Manager’s special: Sure, Chiefs quarterback Alex Smith is derisively known as a game manager, but the Jets – and their fans – would’ve killed to have such boring stability. Smith was a solid 25-of-33 for 237 yards, one touchdown, and no interceptions, as he masterfully manipulated the Jets’ secondary and hit nine different targets. The veteran Smith is hardly ever spectacular, but his calming influence and ability to avoid the crushing turnover is just what the Chiefs needed.
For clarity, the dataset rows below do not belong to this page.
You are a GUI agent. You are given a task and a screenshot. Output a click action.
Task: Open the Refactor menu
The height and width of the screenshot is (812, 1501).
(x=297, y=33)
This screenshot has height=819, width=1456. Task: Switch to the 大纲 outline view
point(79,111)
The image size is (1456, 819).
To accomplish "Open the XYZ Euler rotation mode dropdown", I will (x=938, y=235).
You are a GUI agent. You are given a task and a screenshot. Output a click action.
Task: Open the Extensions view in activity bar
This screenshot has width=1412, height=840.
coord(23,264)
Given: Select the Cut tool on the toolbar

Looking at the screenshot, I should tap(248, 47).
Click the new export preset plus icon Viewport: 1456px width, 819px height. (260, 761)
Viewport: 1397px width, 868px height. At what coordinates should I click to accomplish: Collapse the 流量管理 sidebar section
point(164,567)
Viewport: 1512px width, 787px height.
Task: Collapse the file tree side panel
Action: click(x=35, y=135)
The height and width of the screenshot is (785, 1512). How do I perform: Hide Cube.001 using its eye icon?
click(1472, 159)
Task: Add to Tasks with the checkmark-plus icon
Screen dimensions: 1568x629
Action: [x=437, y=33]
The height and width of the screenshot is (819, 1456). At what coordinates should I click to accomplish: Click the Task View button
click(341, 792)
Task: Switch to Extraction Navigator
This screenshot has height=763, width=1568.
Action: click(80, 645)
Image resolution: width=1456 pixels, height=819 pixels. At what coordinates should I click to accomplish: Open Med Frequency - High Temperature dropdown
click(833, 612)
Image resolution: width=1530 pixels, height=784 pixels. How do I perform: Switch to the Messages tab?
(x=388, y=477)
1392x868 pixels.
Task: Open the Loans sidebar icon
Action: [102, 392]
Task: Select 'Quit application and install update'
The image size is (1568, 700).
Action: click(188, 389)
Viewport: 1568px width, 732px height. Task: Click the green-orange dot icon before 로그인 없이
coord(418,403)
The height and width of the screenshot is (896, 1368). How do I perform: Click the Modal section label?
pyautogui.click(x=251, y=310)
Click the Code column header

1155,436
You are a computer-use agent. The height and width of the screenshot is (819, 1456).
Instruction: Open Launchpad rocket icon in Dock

Not one, not two, not three: Fitzpatrick didn’t make any wild proclamations such as the above, but he sure played wildly. The performance was the exact opposite of what he did in Buffalo – and that was a head scratcher, considering he looked so comfortable and poised in Chan Gailey’s offense. But Fitzpatrick reverted to old gunslinger habits by forcing passes and taking chances that weren’t necessary. And he failed to gel with touchdown machine Eric Decker, as the playmaker didn’t even register his first catch until the 12-minute mark of the final quarter. Decker saw six targets, but never got in rhythm. Running mate Brandon Marshall, playing on a gimpy knee and foot, was also silent in registering three catches for 27 yards. If the Chiefs can neutralize the Jets high-powered attack, there’s no telling how bad the carnage will be when they line up opposite the Seattle Seahawks’ Legion of Doom secondary, next week.
Rising star: Speaking of amazing cover corners, Fitzpatrick was foolhardy in testing Kansas City’s only shutdown cornerback, Marcus Peters. The second-year corner is a boom-or-bust player at times, as he has a tendency to be beaten on double-moves, but he was all boom for the Chiefs in picking off Fitzpatrick twice. The former Washington Husky star wasn’t alone in tormenting Fitzpatrick, as four other Chief defenders also got their hands on interceptions – including the game-icing pick-six by linebacker Derrick Johnson.